Collected data:
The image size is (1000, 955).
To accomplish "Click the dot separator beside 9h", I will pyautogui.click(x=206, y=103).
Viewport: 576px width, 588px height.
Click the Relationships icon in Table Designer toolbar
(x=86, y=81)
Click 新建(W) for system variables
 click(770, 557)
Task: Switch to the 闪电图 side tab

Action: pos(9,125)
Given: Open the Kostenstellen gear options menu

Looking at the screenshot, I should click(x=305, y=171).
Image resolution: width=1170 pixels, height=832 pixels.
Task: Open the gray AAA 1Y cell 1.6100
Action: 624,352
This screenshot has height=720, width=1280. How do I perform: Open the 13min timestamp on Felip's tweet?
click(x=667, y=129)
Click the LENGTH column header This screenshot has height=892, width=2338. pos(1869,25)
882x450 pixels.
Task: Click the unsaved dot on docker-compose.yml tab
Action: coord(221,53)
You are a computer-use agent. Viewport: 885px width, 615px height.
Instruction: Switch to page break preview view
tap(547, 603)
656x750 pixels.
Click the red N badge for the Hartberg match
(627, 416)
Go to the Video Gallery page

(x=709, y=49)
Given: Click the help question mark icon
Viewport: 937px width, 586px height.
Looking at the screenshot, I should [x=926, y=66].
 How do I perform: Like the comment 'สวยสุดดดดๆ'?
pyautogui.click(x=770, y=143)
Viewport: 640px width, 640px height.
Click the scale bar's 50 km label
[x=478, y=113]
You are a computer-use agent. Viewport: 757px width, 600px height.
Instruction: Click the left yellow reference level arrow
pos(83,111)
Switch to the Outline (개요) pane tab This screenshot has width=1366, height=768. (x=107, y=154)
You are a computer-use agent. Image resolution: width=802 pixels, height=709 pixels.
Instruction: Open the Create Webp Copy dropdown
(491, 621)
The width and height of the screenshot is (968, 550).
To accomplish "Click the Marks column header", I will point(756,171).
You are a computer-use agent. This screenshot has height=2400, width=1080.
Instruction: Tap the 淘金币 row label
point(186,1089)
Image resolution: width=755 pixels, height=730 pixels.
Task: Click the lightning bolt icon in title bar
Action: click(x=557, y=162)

# TASK INSTRUCTIONS
Using the records above, find and show each line with the string "agent".

# RESULT OF THIS TASK
You are a computer-use agent. Viewport: 885px width, 615px height.
You are a computer-use agent. Viewport: 757px width, 600px height.
You are a computer-use agent. Image resolution: width=802 pixels, height=709 pixels.
You are a computer-use agent. This screenshot has height=2400, width=1080.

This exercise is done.